Par lettre recommandée avec avis de réception du 8 avril 2013, la société Sifam a passé commande de 52 000 bougies exprimant une option pour 100 000 bougies, accompagnant sa commande d'une garantie bancaire établie le 18 juin 2013 par le Crédit Agricole.
Par acte du 10 juillet 2013, n'ayant pas reçu de réponse favorable à sa commande en dépit d'une sommation interpellative de livrer la marchandise du 4 juillet 2013, la société Sifam a assigné la société NGK devant le juge des référés du Tribunal de commerce de Paris pour voir enjoindre à la société NGK de livrer ses commandes sous astreinte de 10 000 euros par jour de retard et voir statuer à titre provisionnel sur ses nouveaux préjudices.

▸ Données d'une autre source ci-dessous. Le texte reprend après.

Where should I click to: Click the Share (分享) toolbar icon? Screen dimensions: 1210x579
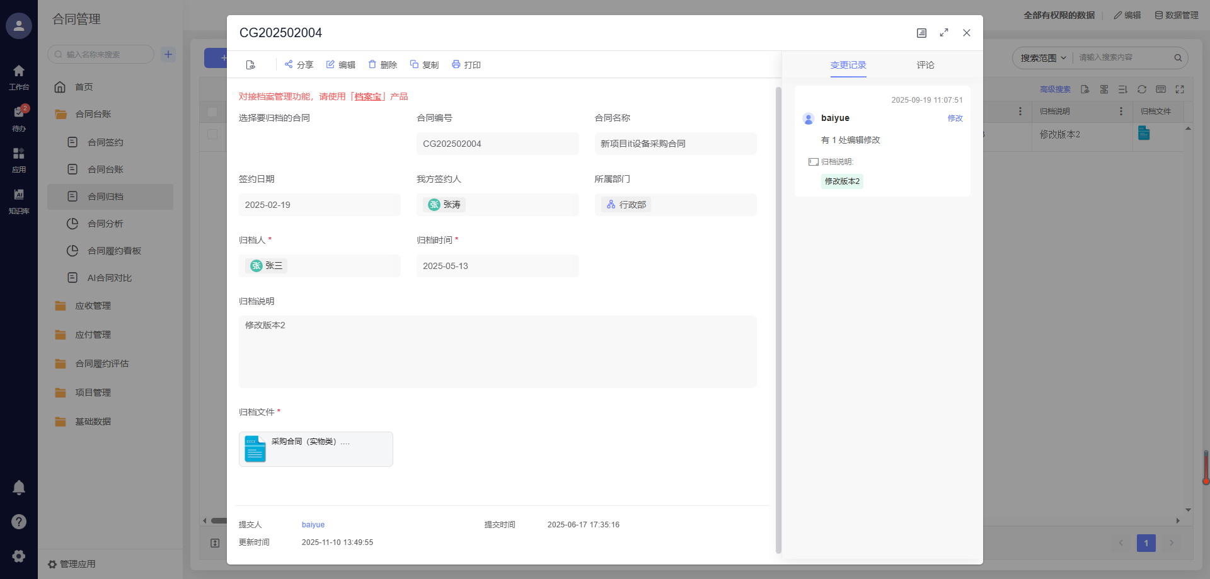[289, 64]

La société NGK a notamment soulevé l'incompétence du Tribunal de commerce de Paris au profit du Tribunal de commerce de Nanterre, dans le ressort duquel est situé son siège social et, subsidiairement, a sollicité un sursis à statuer dans l'attente de la décision dans la procédure en arrêt de l'exécution provisoire du jugement rendu le 28 mai 2013 par le Tribunal de commerce de Paris.
Par ordonnance contradictoire du 10 septembre 2013, le juge des référés du Tribunal de commerce de Paris :
- s'est déclaré compétent pour connaître du litige,
- a dit n'y avoir lieu à référé ni à application de l'article 700 du Code de procédure civile,
- a renvoyé l'affaire à une audience collégiale pour qu'il soit statué au fond,
- a condamné la société Sifam aux entiers dépens.
La société NGK a formé contredit le 25 septembre 2013.
Par arrêt contradictoire du 6 février 2014, la présente cour (Pôle 1-2), au visa des articles 91 et 98 du Code de procédure civile, a :
- dit que la cour d'appel saisie par la voie du contredit ne pouvait l'être que par la voie de l'appel contre l'ordonnance du juge des référés du Tribunal de commerce de Paris du 10 septembre 2013,
- dit qu'à défaut pour la société NGK de constituer avocat dans le mois de l'avis donné aux parties, l'appel sera déclaré d'office irrecevable,
- fixé l'affaire à l'audience du 2 avril 2014 à 14 heures,
- dit que la clôture sera prononcée le 26 mars 2014,
- réservé les dépens.
La procédure a été régularisée dans les formes de l'appel.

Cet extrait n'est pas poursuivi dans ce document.